Substitution-Based Analysis of Structural Novelty for Generative Models of Materials
2026-06-22 • Machine Learning
Machine Learning
AI summaryⓘ
The authors studied AI models that create new inorganic crystal designs to see if these models really explore new types of crystals or just recycle old known ones. They found that most AI-generated crystals are either very similar to ones the AI already learned or can be made by simple substitutions in known structures. This recycling is especially common in crystals with high symmetry, while AI does explore more new structures in less symmetrical crystals. The authors highlight that current AI models tend to stick close to familiar crystal patterns rather than discovering completely new ones.
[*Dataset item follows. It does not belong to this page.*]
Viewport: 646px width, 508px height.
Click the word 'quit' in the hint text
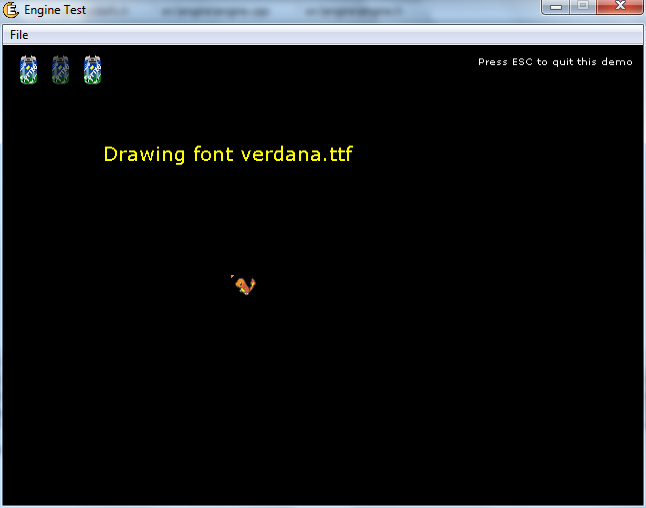point(563,62)
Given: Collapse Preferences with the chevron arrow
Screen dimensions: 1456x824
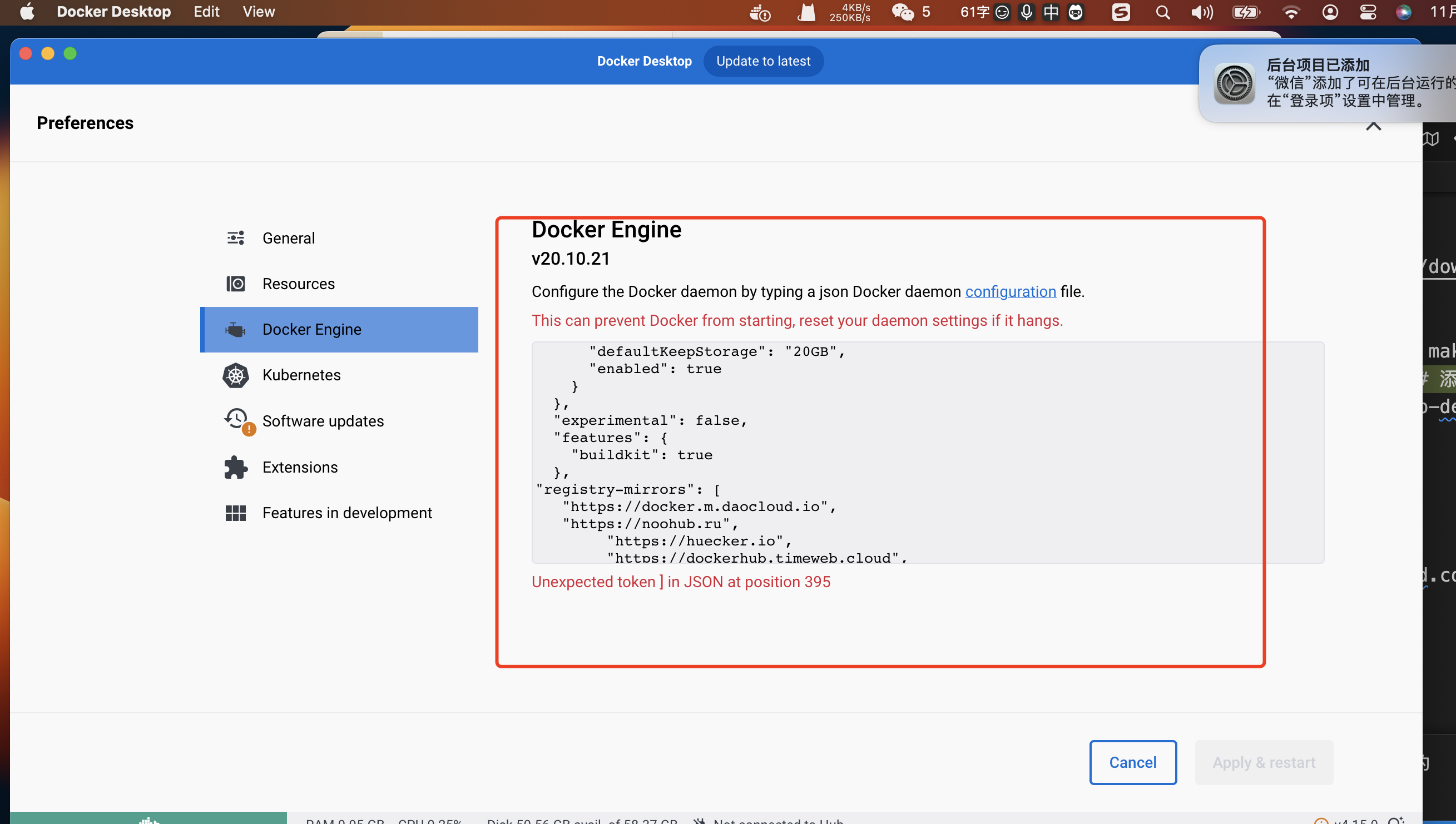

generative AIinorganic crystalscrystal symmetryelemental substitutionstructural prototypesmetastabilitytraining datacrystal designstructural fingerprintsmemorisation
Authors
Masahiro Negishi, Aron Walsh
Abstract
There has been rapid progress in generative artificial intelligence (AI) models for inorganic crystal design, which can efficiently generate large numbers of candidate compounds after being trained on databases of known crystals. However, it remains unclear whether they genuinely expand the accessible materials search space beyond conventional strategies such as elemental substitution within known structure types. We address this question by developing a workflow to assess whether AI-generated crystals are duplicates of training structures, reproducible by elemental substitution, or unmatched by either criterion. Applying this workflow to representative generative models reveals that 81-92% of chemically valid and metastable generated crystals are either training duplicates or substitution-derived structures. This tendency is particularly strong in high-symmetry crystal systems, even though many possible structural prototypes remain unexplored. Further analysis of the underlying structural fingerprints shows that low-symmetry structures beyond duplication or substitution can be interpreted as interpolation in training-data-rich regions, while high-symmetry duplicates appear to result from memorisation in training-sparse regions. Our findings highlight a limitation in the current generation of models that exhibit a bias towards known structural prototypes in the high symmetry regions, but enable wider exploration of the low-symmetry structural space.